Sorry to hear it sounds like one of these has failed at just 80 amps. I never expected them to truly do 200 amps for long term, but 80 should not be a problem.
Yeah, I figured sizing at 150% of sustained capacity would be OK. I’m suspecting the unit was defective and in contact with Heltec to get it sorted out. I have a second unused unit but want guidance from them about what sustained current I should be able to pass for 4 hours with passive cooling only before testing it.
My 200 amp rated JK (Heltec) BMS has only been used up to 80 amps so far. It ran that current for about 1 hour and was a little warm. I have it bolted to a 5.25 inch x 19 inch rack panel, so that does help pull some heat out. I then added a heat sink on the outside of the panel to help pull out heat, and I had a heat pipe CPU cooler on the face of the BMS for a while, but the thermal adhesive gave up and it pulled away. I will need to add a clamp of some sort to hold up the weight. I have not added a fan yet.
Adding a better heat sink would obviously be a way to improve the capability of an all-in-one BMS like this - I just had mine passively cooled by ambient air.
I need an 8S BMS that can charge at 80A for 3-4 hours a day and can discharge at 80A for 3-4 hours a day and if that kind of use requires careful attention to heatsink design and possibly active cooling, I’m thinking the Chargery architecture may be a better way to go. They move the best-generating ‘switch’ into it’s own box with active cooling such as what you find on an inverter or a charge controller. Leaving the sensing and ‘smarts’ it it’s own relatively cool unit.

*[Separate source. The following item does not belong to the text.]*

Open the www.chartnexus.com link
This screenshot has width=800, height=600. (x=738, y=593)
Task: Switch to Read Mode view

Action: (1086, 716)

For sustained use at 80A of higher, that architecture is starting to appeal yo
Now that my system is up and running, I only run about 30 amps while the grid is up. Right now the sun is shining, and the battery bank is charging at just 28 amps. The rest of my solar power is running my house. In the evening, I discharge the battery bank at just 29 amps to zero out my grid use during the peak rate time for 5 hours. In this usage, the BMS only reaches about 3-5 degrees C above the ambient temp in my garage. Measuring the voltage drop from the ends of the cables, the total resistance through the BMS with the 6 inches of wire on both end works out to just under 1 milliohm. At 80 amps, that is generating 6.4 watts of wasted heat out of the BMS and the wiring.
So you measured 1 mOhm @ 29A meaning a voltage drop of 29mV @ 29A and you are projecting that you’d measure an 80mV voltage drop at 80A (but have not confirmed that with measurement), right?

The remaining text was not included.